### Information

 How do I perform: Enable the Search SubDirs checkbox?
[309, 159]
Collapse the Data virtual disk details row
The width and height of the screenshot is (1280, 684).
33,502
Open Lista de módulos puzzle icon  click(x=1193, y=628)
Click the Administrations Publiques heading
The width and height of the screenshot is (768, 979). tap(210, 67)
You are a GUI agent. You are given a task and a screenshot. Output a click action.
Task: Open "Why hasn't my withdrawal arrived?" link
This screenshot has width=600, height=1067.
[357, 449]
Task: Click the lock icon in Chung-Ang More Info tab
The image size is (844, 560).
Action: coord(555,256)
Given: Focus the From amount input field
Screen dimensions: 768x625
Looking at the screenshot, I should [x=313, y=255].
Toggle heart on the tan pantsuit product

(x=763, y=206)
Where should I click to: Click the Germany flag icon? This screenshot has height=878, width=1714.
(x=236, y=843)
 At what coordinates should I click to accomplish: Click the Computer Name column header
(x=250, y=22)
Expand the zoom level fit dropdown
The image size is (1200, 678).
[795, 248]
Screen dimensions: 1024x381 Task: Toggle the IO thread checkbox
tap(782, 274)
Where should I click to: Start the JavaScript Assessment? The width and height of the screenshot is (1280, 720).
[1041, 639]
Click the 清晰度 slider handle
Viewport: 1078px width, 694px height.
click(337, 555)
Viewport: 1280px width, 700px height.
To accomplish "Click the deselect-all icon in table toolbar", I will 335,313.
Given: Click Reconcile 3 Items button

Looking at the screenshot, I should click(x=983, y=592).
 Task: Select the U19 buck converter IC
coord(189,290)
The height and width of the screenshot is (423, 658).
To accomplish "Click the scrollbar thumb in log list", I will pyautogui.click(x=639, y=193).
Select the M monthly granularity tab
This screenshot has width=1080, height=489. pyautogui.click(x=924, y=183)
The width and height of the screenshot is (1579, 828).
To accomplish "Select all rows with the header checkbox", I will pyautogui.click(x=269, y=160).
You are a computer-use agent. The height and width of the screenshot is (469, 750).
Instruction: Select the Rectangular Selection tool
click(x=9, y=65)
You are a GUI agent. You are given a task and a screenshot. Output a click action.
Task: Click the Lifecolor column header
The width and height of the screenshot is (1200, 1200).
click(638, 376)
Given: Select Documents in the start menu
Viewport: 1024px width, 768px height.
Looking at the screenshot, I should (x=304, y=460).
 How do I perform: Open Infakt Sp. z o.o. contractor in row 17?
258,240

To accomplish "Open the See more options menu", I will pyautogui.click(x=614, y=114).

######

→ Your objective:
Among the lines above, repeat exactly those from the line with "Open Lista de" to the line with "hasn't my withdrawal", counting both ends.

→ Response to this task:
Open Lista de módulos puzzle icon  click(x=1193, y=628)
Click the Administrations Publiques heading
The width and height of the screenshot is (768, 979). tap(210, 67)
You are a GUI agent. You are given a task and a screenshot. Output a click action.
Task: Open "Why hasn't my withdrawal arrived?" link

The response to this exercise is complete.